Expansion of BioPharma: Opportunities and Investments

Article | July 12, 2022

Biopharmaceutical innovations are among the most ingenious and refined achievements of modern medical science. New concepts, techniques, and therapies are emerging, such as the cell therapy Provenge, which can be used to treat cancer, and gene therapies, which provide even more amazing promises of disease remission and regenerative medicine. In addition, the COVID-19 pandemic has caused a huge boom in the pharmaceutical industry. This is because more and more attention is being paid to increasing manufacturing capacity and starting new research on drug development. Biopharma: Leading the Way in the Pharma Sector In the past couple of years, the biopharmaceutical sector has deepened its roots across the medical and pharmaceutical industries, on account of the transformation of pharmaceutical companies towards biotechnology, creating opportunities for growth. Also, growing advancements in technologies such as 3D bioprinting, biosensors, and gene editing, along with the integration of advanced artificial intelligence and virtual and augmented reality are estimated to further create prospects for growth.
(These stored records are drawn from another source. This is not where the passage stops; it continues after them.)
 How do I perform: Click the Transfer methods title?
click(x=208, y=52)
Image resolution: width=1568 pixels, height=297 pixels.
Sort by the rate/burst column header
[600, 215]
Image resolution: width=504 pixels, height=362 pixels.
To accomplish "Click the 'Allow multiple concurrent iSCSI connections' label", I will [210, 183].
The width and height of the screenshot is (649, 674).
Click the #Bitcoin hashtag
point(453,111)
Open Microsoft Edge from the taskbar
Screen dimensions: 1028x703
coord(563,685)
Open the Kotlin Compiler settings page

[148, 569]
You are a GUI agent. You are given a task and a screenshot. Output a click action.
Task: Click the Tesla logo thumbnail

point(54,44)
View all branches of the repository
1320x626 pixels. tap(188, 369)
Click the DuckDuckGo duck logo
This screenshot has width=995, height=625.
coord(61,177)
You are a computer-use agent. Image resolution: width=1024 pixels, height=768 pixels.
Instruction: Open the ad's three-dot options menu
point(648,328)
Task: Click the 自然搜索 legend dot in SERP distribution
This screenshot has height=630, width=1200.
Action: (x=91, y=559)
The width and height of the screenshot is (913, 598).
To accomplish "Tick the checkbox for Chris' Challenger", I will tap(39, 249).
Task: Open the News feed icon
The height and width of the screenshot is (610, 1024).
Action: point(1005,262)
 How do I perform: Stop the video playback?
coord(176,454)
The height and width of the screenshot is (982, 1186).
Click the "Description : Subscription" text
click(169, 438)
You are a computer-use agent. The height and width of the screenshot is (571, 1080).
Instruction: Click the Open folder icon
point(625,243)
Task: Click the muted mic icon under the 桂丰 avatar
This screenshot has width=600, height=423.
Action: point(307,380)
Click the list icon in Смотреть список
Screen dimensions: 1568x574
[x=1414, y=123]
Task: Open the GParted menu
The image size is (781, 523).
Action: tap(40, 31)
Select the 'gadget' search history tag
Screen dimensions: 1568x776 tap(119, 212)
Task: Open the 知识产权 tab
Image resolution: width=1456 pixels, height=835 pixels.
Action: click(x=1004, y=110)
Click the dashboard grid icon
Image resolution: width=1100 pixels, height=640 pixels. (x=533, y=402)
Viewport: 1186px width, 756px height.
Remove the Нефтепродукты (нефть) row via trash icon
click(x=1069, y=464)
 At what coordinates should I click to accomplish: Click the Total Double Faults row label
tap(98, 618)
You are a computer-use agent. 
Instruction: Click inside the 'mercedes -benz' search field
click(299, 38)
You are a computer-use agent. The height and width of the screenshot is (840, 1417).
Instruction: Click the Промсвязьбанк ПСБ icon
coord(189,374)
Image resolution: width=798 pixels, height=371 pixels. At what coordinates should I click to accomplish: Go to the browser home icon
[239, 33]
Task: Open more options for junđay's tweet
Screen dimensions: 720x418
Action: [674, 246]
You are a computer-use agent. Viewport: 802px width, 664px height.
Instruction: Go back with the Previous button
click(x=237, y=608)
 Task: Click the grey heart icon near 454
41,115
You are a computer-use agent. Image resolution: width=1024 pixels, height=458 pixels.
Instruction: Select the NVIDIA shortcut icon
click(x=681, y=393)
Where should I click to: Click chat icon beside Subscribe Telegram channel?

According to a study, the biopharmaceutical sector makes nearly $163 billion around the world and grows by more than 8% each year, which is twice as fast as the traditional pharma sector. Massive Investments Directed Towards Biopharma Investing in biotech research and development (R&D) has yielded better returns than the pharma industry average. Hence, a number of pharmaceutical companies are shifting their presence toward biopharma to capitalize on the upcoming opportunities by investing in and expanding their biotechnology infrastructure. For instance, Thermo Fisher Scientific Inc., an American manufacturer of scientific instrumentation, reagents and consumables, and software services, announced an investment of $97 million to expand its bioanalytical laboratory operations into three new locations in the U.S. With this investment, the company will add 150,000 square feet of scientific workspace and install the most advanced drug development technologies to produce life-changing medicines for patients in need.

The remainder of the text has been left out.